Brief :: Say how many lines in the records hold "agent". Nothing but the number should be given.

Given entries ::

+ + +

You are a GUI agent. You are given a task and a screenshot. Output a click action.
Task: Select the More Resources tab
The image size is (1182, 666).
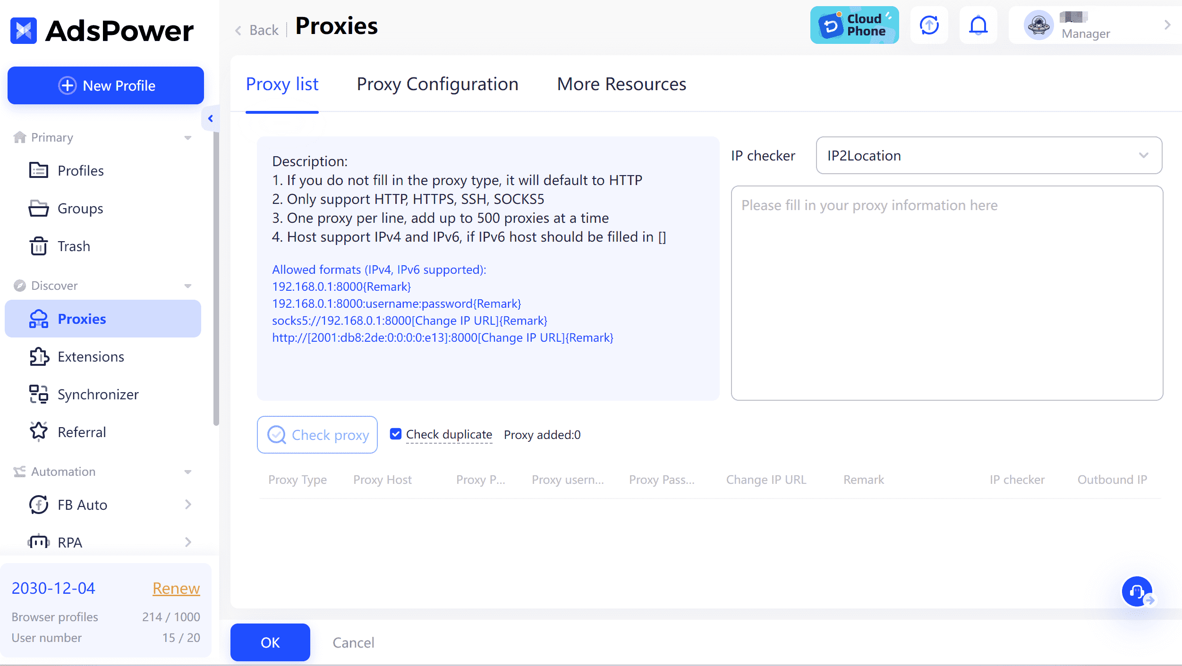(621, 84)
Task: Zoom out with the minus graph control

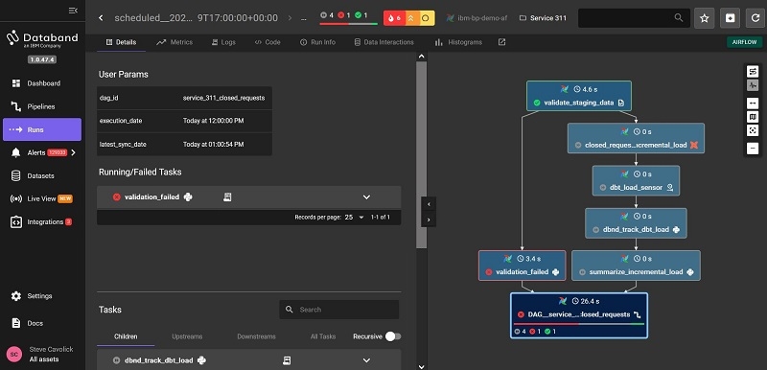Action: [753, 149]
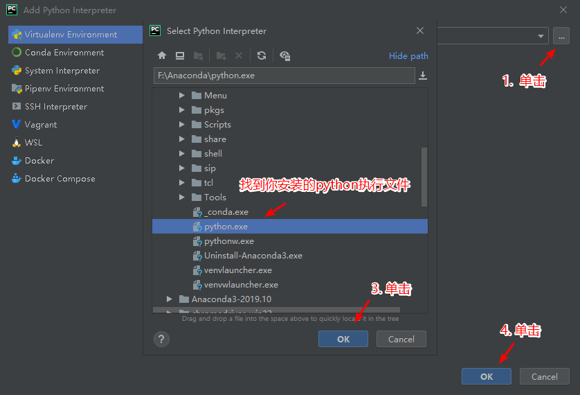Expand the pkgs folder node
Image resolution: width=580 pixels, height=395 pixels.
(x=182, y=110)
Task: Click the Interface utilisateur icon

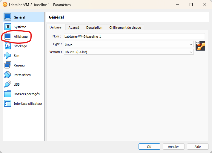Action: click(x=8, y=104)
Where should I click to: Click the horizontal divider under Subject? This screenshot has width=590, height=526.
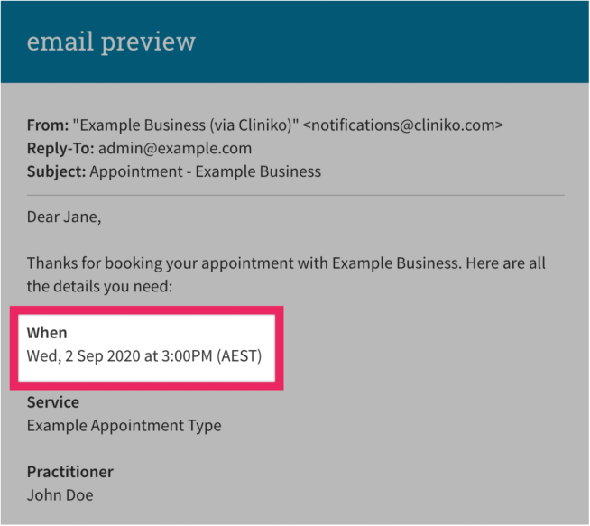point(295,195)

+ + +

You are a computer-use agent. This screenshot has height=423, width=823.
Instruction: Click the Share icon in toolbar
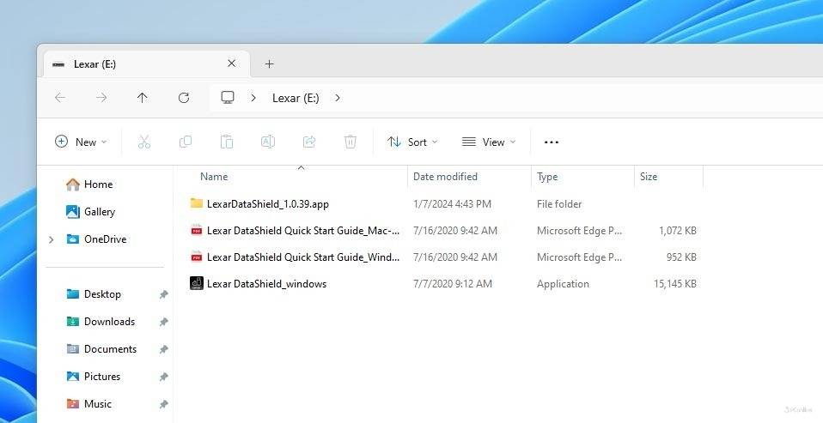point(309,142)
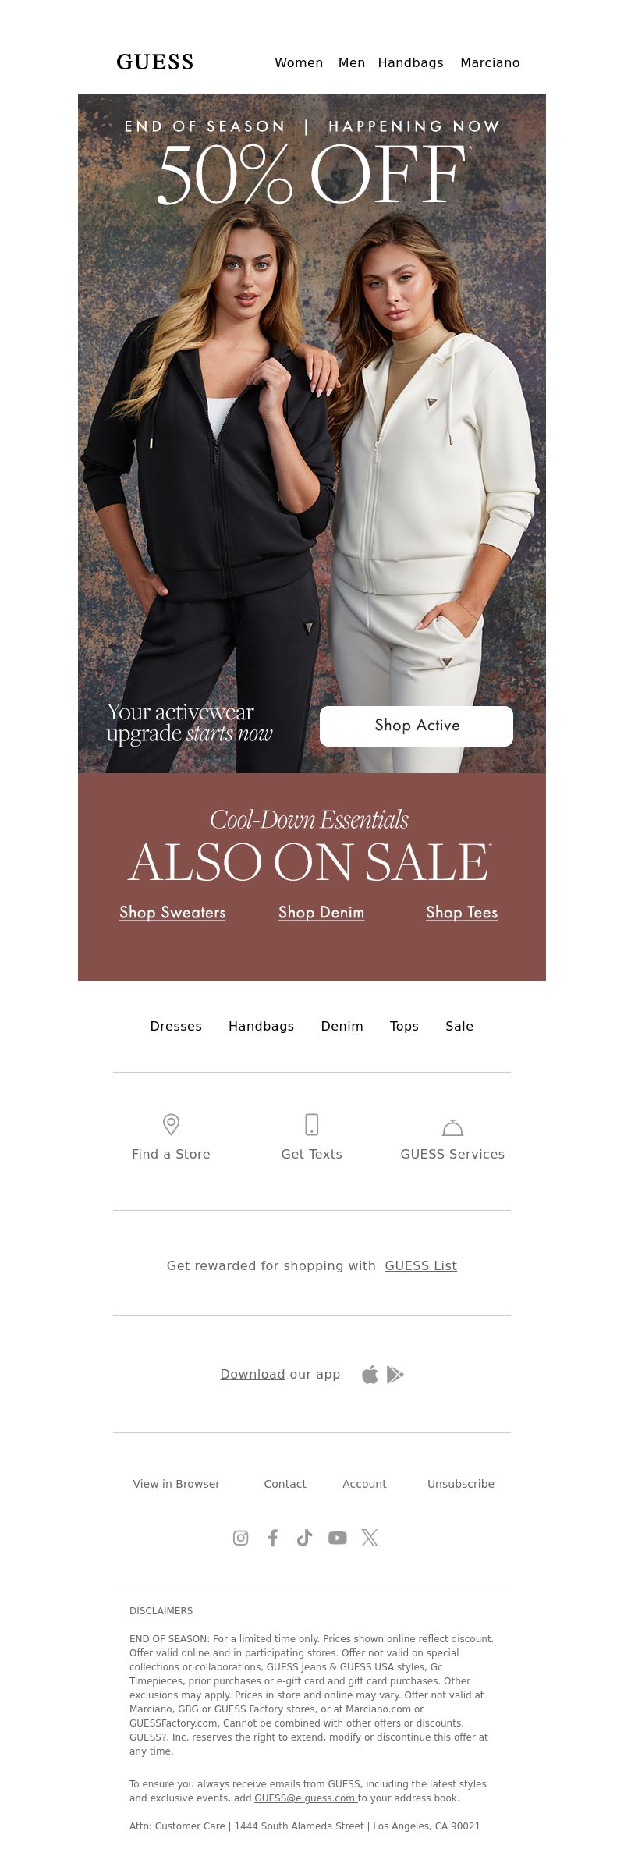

+ + +

Result of the exercise :: 2